President Obama called for strengthening cybersecurity and privacy protection in his State of the Union speech Tuesday. Most security experts agree with the President's overall goals, but warn of potential unintended consequences that could do more harm than good.
A vision for stronger cybersecurity
The President outlined three broad areas to focus on: cybersecurity information sharing, modernization of law enforcement agencies' weapons against cybercrime, and national data breach reporting. Those are all worthy goals, however, they're not necessarily the more urgent ones. Security experts disagree on how--or whether--these goals can even be achieved.
Gary Steele, CEO at Proofpoint, said, "The President's inclusion of cybersecurity as a topic in his speech is further validation of the critical importance of this issue across all industries and sectors, public and private. As regards his specific proposals, it is absolutely the role of the government to legislate consumer protection--but not corporate security strategy. Legislation cannot evolve as quickly as the threat landscape."
Reforming existing security rules
"From the point of view of a company that is subject to notifying the public of breaches, I can say it would be a breath of fresh air to have a single, consolidated, and consistent regulation to deal with," declared Mark Kraynak, Chief Product Officer, Imperva. "But from a practical industry perspective, if there's any value to breach notifications, it's already been realized by the plethora of overlapping state and international laws."
Tripwire CTO Dwayne Melancon also suggested starting with some clarification of the existing rules and requirements. "Organizations have an overwhelming array of choices available to improve their cybersecurity programs, but what criteria should they use to make these investment decisions?"
Melancon added that the lack of clarity also hampered corporate risk assessment around cybersecurity policy and practices. "None of the expectations about cybersecurity protection are clearly articulated, and few come from an authoritative source," Melancon said. "This means that it's difficult for companies to legally defend themselves in the event of a significant breach, and it also makes it difficult for companies that haven't been breached to accurately assess business risks."
Robert Hansen, VP of WhiteHat Labs at WhiteHat Security, was less than enthusiastic about Obama's cybersecurity proposals. "While it's understandable that the American population wants to take a stand against computer crime, what the President is proposing to enact into law would have made no difference in the Sony case."

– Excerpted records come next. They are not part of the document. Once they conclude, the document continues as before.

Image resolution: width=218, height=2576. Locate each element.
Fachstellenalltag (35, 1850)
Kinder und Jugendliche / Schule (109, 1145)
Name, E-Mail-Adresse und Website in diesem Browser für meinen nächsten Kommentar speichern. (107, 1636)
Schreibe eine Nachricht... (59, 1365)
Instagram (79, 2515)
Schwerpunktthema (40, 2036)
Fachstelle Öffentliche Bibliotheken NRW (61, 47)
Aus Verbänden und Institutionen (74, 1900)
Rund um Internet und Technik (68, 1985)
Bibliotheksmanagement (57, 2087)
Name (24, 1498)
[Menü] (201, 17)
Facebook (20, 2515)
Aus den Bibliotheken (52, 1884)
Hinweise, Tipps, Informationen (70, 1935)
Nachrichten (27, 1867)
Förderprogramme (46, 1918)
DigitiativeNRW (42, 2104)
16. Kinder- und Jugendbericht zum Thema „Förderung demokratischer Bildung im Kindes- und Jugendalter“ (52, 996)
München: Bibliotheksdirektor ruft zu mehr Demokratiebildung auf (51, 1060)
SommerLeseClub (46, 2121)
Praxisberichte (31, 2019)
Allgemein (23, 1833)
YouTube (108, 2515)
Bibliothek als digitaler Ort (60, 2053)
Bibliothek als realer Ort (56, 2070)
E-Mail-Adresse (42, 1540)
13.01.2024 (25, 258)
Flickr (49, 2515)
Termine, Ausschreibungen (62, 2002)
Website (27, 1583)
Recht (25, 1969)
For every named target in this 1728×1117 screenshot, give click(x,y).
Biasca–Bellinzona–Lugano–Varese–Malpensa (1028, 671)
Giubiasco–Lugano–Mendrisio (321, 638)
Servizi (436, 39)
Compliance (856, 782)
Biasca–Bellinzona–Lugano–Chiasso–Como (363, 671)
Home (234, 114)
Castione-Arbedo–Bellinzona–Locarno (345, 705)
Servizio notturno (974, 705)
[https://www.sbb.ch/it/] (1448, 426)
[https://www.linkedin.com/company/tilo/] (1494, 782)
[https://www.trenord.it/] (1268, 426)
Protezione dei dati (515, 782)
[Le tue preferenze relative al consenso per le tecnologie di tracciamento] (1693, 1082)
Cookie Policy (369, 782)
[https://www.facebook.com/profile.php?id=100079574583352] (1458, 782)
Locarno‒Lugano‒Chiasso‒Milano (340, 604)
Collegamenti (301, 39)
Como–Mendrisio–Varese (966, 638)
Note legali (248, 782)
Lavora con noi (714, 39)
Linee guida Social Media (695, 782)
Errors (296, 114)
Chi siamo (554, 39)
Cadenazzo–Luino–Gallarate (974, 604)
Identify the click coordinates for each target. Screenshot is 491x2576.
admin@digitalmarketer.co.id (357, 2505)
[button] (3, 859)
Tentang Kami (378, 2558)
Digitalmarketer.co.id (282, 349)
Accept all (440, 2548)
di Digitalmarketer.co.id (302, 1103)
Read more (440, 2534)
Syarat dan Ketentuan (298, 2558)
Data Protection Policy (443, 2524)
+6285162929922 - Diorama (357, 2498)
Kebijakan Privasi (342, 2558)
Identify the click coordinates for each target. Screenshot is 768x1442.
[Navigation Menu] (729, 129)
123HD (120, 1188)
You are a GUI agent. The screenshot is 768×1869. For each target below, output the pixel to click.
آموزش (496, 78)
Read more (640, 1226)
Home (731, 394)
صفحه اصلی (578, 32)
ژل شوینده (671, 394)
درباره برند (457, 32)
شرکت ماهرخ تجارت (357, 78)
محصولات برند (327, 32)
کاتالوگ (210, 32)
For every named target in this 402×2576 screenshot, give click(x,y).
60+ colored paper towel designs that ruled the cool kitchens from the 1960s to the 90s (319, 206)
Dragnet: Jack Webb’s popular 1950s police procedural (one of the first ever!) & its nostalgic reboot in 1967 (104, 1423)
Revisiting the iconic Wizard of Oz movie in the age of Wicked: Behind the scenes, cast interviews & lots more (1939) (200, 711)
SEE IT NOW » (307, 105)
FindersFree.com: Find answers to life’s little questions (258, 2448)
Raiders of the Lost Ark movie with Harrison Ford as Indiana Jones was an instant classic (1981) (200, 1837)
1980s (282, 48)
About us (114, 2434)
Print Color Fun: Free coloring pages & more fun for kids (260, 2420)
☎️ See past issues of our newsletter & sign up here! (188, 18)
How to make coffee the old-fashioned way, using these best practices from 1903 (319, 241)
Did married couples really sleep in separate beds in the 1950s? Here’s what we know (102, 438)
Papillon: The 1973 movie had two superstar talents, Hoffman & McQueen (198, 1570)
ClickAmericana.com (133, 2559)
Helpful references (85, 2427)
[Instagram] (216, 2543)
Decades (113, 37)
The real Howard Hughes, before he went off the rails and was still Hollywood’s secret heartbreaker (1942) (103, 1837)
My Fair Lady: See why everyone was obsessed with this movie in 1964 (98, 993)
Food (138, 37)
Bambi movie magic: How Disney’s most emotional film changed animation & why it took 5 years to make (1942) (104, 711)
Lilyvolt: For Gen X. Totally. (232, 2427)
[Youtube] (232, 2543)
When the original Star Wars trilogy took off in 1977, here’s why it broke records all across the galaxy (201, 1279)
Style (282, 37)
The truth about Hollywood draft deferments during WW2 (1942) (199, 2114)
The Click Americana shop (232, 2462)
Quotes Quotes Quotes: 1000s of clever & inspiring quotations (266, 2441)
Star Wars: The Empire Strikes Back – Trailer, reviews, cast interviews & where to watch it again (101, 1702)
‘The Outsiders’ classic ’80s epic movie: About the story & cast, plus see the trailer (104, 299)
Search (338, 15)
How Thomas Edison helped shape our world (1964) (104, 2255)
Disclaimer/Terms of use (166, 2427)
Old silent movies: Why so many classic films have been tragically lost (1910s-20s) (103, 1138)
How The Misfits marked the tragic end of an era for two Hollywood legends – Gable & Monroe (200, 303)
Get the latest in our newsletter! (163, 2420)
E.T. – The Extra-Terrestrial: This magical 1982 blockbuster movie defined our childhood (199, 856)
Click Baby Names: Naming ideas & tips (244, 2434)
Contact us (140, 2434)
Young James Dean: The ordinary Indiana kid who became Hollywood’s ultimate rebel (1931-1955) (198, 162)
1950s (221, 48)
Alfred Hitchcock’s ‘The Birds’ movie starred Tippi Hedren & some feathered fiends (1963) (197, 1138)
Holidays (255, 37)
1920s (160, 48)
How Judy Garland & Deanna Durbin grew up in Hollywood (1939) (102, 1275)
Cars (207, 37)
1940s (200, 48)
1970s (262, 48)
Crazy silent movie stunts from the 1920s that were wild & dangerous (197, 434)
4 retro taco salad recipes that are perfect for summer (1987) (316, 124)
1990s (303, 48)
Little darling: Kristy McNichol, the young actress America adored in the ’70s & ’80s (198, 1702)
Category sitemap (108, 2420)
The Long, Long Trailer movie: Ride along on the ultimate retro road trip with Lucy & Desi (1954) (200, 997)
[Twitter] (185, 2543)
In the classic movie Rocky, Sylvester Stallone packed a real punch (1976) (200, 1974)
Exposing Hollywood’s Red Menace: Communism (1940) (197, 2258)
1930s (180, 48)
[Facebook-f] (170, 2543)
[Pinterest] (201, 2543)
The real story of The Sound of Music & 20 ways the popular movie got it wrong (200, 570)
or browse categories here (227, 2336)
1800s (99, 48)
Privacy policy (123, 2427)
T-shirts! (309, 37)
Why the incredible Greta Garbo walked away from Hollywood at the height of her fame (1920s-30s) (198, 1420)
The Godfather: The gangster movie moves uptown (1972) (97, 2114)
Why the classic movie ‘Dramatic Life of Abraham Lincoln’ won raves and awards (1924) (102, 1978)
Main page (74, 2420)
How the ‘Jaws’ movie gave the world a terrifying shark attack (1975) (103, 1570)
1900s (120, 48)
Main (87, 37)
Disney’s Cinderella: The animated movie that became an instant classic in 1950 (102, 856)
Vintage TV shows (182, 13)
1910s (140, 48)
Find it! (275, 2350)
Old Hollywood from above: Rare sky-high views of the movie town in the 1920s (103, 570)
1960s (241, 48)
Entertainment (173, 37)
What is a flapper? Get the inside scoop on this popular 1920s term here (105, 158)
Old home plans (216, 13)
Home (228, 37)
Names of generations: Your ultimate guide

Hansen suggested that the technologies being recommended to protect a free and open Internet will actually make government censorship easier, and have a chilling effect on benign computer security research--efforts by researchers like those at WhiteHat Labs designed to proactively identify vulnerabilities and exploits in order to protect the American public. Businesses may move out of the United States for fear of public backlash if they are required to disclose that they have been breached.
Chris Doggett, managing director for Kaspersky Lab North America, agreed that any legislation enacted shouldn't end up prohibiting the techniques and methods used by legitimate security researchers, security consulting companies, and security vendors. He warns that we can't "handcuff" the very people and organizations we rely on to defend us from the cybercriminals.
Doggett also stressed that mandated information sharing could do more harm than good. "It should not cross-over into the area of broad-reaching surveillance (in conflict with our right to privacy), nor should regulations be enacted that force information disclosures which compromise criminal investigations. And of course, we must safeguard against information being disclosed which causes incremental damage to the victims of the attacks or unduly punishes those who are not our true adversaries in the battle against cybercrime."
Stay calm and keep secure
Cybersecurity plays an integral role in the safety and economic stability of our nation. It's about time that cybersecurity be treated as a higher priority, and that we start to find ways for the public and private sector to work together for better security. Finding a politically acceptable common ground that actually has a chance of impacting cybersecurity is a virtually impossible task, though.
It's important for people to be informed about what the government is planning, and to speak up to their elected officials if they disagree with proposed legislation. Tim Erlin, director of IT security and risk strategy at Tripwire, cautions against freaking out prematurely, though. "Rhetoric is just that, and the cybersecurity industry as a whole should be cautious about Obama's proposals. Until they make their way through the muck and mire of Congress, they remain merely ideas aspiring to become reality."